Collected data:
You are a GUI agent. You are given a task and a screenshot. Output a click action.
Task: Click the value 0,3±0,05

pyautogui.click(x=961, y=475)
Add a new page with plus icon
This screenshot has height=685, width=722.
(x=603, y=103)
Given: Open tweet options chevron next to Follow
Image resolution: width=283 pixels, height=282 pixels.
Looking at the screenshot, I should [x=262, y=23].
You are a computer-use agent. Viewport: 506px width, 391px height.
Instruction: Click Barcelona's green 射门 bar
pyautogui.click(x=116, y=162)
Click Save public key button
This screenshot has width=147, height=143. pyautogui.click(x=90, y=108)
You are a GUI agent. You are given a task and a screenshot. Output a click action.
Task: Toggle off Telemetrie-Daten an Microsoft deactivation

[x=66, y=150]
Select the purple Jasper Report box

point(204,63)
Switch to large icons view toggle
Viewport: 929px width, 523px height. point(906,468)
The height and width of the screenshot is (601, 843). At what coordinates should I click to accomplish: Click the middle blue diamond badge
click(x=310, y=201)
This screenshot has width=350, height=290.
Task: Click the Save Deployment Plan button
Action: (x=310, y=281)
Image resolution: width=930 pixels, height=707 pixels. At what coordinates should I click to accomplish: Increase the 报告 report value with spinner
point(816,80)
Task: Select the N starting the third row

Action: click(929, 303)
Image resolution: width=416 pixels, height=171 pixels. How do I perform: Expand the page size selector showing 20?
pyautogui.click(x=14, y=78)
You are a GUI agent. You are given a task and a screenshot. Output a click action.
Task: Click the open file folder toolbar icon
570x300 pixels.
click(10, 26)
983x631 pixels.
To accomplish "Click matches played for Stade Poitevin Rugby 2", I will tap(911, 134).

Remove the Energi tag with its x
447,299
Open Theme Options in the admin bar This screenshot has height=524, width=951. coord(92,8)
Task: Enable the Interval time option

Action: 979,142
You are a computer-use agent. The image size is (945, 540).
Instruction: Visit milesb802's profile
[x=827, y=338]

TASK REQUIREMENTS: Would you return the full set of entries, unchanged in every detail?

ANSWER BELOW:
You are a GUI agent. You are given a task and a screenshot. Output a click action.
Task: Click the value 0,3±0,05

pyautogui.click(x=961, y=475)
Add a new page with plus icon
This screenshot has height=685, width=722.
(x=603, y=103)
Given: Open tweet options chevron next to Follow
Image resolution: width=283 pixels, height=282 pixels.
Looking at the screenshot, I should [x=262, y=23].
You are a computer-use agent. Viewport: 506px width, 391px height.
Instruction: Click Barcelona's green 射门 bar
pyautogui.click(x=116, y=162)
Click Save public key button
This screenshot has width=147, height=143. pyautogui.click(x=90, y=108)
You are a GUI agent. You are given a task and a screenshot. Output a click action.
Task: Toggle off Telemetrie-Daten an Microsoft deactivation

[x=66, y=150]
Select the purple Jasper Report box

point(204,63)
Switch to large icons view toggle
Viewport: 929px width, 523px height. point(906,468)
The height and width of the screenshot is (601, 843). At what coordinates should I click to accomplish: Click the middle blue diamond badge
click(x=310, y=201)
This screenshot has width=350, height=290.
Task: Click the Save Deployment Plan button
Action: (x=310, y=281)
Image resolution: width=930 pixels, height=707 pixels. At what coordinates should I click to accomplish: Increase the 报告 report value with spinner
point(816,80)
Task: Select the N starting the third row

Action: click(929, 303)
Image resolution: width=416 pixels, height=171 pixels. How do I perform: Expand the page size selector showing 20?
pyautogui.click(x=14, y=78)
You are a GUI agent. You are given a task and a screenshot. Output a click action.
Task: Click the open file folder toolbar icon
570x300 pixels.
click(10, 26)
983x631 pixels.
To accomplish "Click matches played for Stade Poitevin Rugby 2", I will tap(911, 134).

Remove the Energi tag with its x
447,299
Open Theme Options in the admin bar This screenshot has height=524, width=951. coord(92,8)
Task: Enable the Interval time option

Action: 979,142
You are a computer-use agent. The image size is (945, 540).
Instruction: Visit milesb802's profile
[x=827, y=338]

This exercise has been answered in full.